Psychosocial support in Chad for people with mental illnesses

Treatment and care enabled Améline to move freely and take care of her children again. Photo: LWF/ C. Kästner
Treatment and care enabled Améline to move freely and take care of her children again. Photo: LWF/ C. Kästner

“I feel more respected now”

GORE, Chad / GENEVA, 23 June 2015 (LWI) - The log is still lying in the yard of her home in Maro village, Chad. It's a big white chunk of wood, heavy to lift and polished from a person touching it and sitting on it all day. The log was used to chain Améline (not her real name) for almost two years. The 35-year-old woman has severe mental health problems due to a brain infection after she contracted meningitis two years ago. Only when a case worker of The Lutheran World Federation (LWF) found her, did things take a turn for the better.

“There are nine cases in this village alone,” Francoise Milamem, LWF case worker, says. She found Améline and four other people with severe mental problems, all of them living under terrible inhuman conditions. They have epilepsy, psychoses, multiple personality disorders or other health problems. Often, their condition is worsened by non-acceptance in their communities and the lack of mental health specialists.

Exhausted relatives, neglected patients

People in the community of Maro in southern Chad host more than 50,000 refugees from the Central African Republic. There are only a few resources to deal with mental and psychological problems. LWF case worker Milamem has documented the conditions in which she found mentally ill people: Naked, neglected, tied up and in poor health.

“I had a prescription for the hospital, but she refused to go,” Améline’s husband Adumi says. “So I went to a traditional doctor.” The tribal method of healing was above all costly: Adumi sold land and a cow to pay for his wife’s treatment. “We had to pay for a goat and traditionally sacrifice it, but it did not help,” he says. On top of everything else, the family has a large debt.

For the mentally ill and their relatives, the LWF first aid psychosocial support usually comes at a time when people are desperate. Sometimes the sick have already been abandoned by their families and spouses.  

“She would become aggressive to me, beat her children and destroy things,” Francoise recalls Améline’s initial state. “In other moments, she was mentally absent, in her own world.”

As Améline's parents refused to take responsibility, her husband Adumi was soon left alone to deal with their six little children and an illness which he did not understand.
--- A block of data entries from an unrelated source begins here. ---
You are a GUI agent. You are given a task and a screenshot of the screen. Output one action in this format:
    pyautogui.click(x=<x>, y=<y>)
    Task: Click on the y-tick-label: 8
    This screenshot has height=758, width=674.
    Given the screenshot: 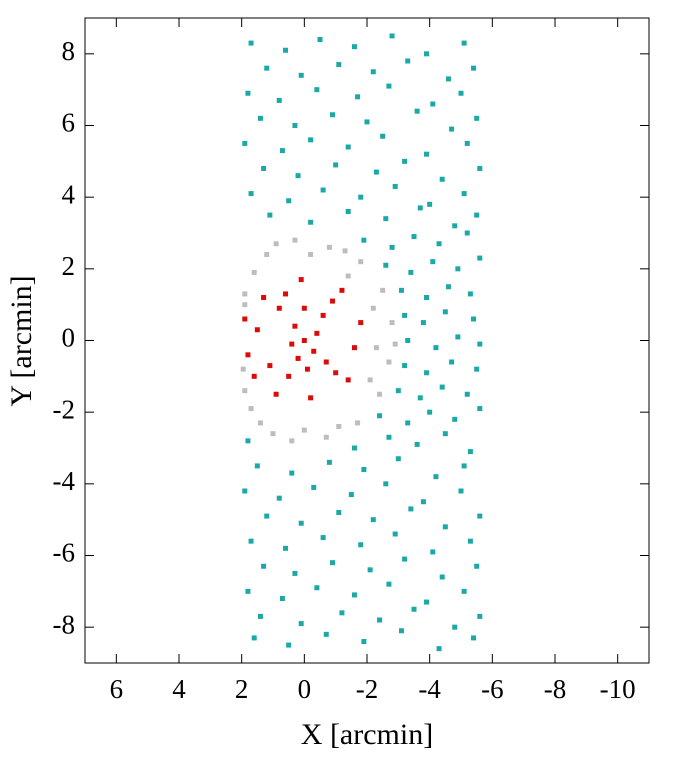 What is the action you would take?
    pyautogui.click(x=69, y=51)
When Améline set the house on fire and destroyed all the family’s belongings, including birth certificates and other papers, he decided to chain her to the log. “I thank God that LWF came in to help us,” he says.

Help beyond medical treatment

LWF does not provide medical services but its support is essential in identifying cases and convincing those affected to seek professional help. Usually, people are found through community house visits. Once a week, the LWF also provides counseling at a listening center in Maro. “We have about four cases each time,” LWF staff Milamem says. The stories differ between cases of mental illness but also domestic violence, abuse and female genital mutilation.

After she had convinced Améline to see a doctor and take the prescribed drugs, Milamem continued to monitor the family’s situation through regular visits and face to face sessions at the listening center. Often, the medical treatment is just part of a long process of improving the domestic situation.

For Améline’s family, the priority is now to pay their debts. The family has been registered for LWF livelihood support. Adumi will receive a small cash grant to open a business. “Améline can make little cakes and I will smoke fish, which we will take to the market to sell,” he says. He also cleared a field behind the house and plans to plant peanuts.

Still, Améline  often has an absent look on her face. “I feel a little better,” she says quietly. Medication makes her tired, but she prepares food and takes care of the little children. “I will not abandon her, she is the mother of my children,” Adumi says. He still does not feel comfortable leaving her alone, but as Améline is receiving treatment, neighbors come in to help.

”I feel more respected now,” Adumi says. “People greet us when they see Améline in the village. I am really happy for all that support.”